Whether the second of these two reasons will actually play out, I don’t know. But the value I’ll derive from the first (reflecting and planning publicly) is reason enough to proceed, so here goes.

My Schedule

Our school has seven academic periods during the normal 8 am to 3 pm day. A full teaching load is six classes, plus one period to prepare. In recent years I’ve elected to work during my prep for a slight pay increase (diapers are expensive!).

This year my schedule is filled with five classes and two periods we’re calling “Program Development.” During these two periods (2nd and 7th) my task is to redesign our 7-12 mathematics program to align with the CCSSM content and practice standards.
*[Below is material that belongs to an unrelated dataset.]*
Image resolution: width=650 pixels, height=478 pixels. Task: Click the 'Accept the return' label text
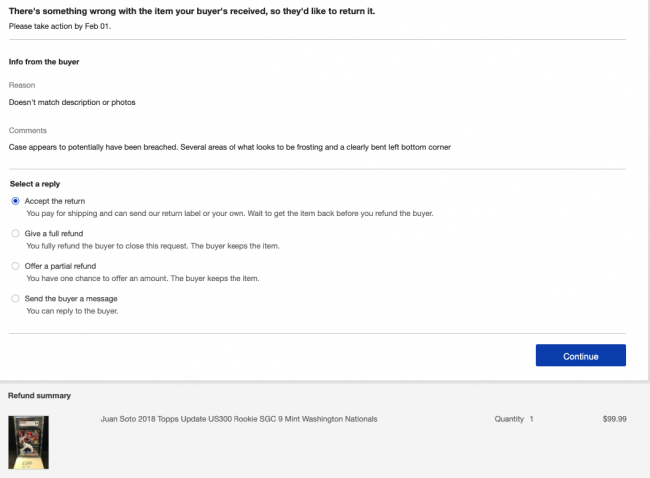[x=55, y=201]
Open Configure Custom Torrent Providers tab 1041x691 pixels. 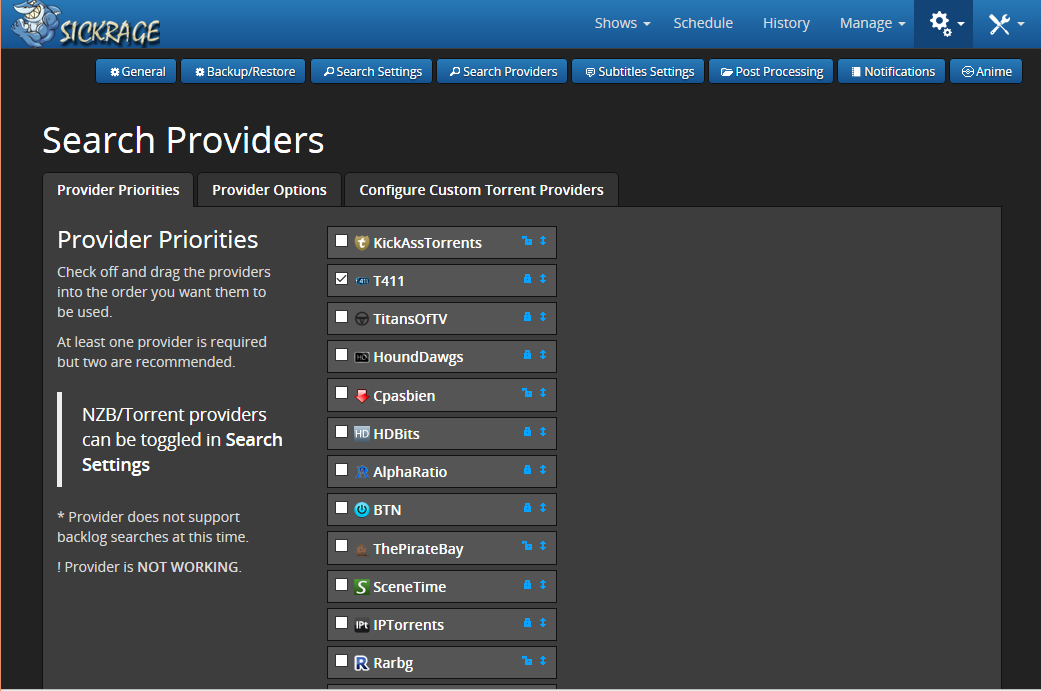pos(481,190)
That’s a lot of planning time each day, but it’s a fairly monumental task, especially considering that we’re transitioning to an integrated course sequence for grades 9-12.

My Assumptions

This could get out of hand (lengthwise) rather quickly, so I’ll jump right in with the bullets to share some of my assumptions:

  • An integrated course sequence in grades 9-12 will be more difficult to design and more difficult to teach, but (if done well) will provide students with a richer, more connected mathematical experience (provided I don’t settle for what @NatBanting describes here).
  • Due to the small size of our school and the constraints on budget and staffing (there are two faculty members—myself included—in the entire 7-12 math department), we need to make the transition to CCSSM content in grades 7-12 all at once. (In other words, we don’t have the staffing necessary to transition one course/grade level at a time, or to make the transition gradually over a number of years, essentially running two programs side by side in the interim.)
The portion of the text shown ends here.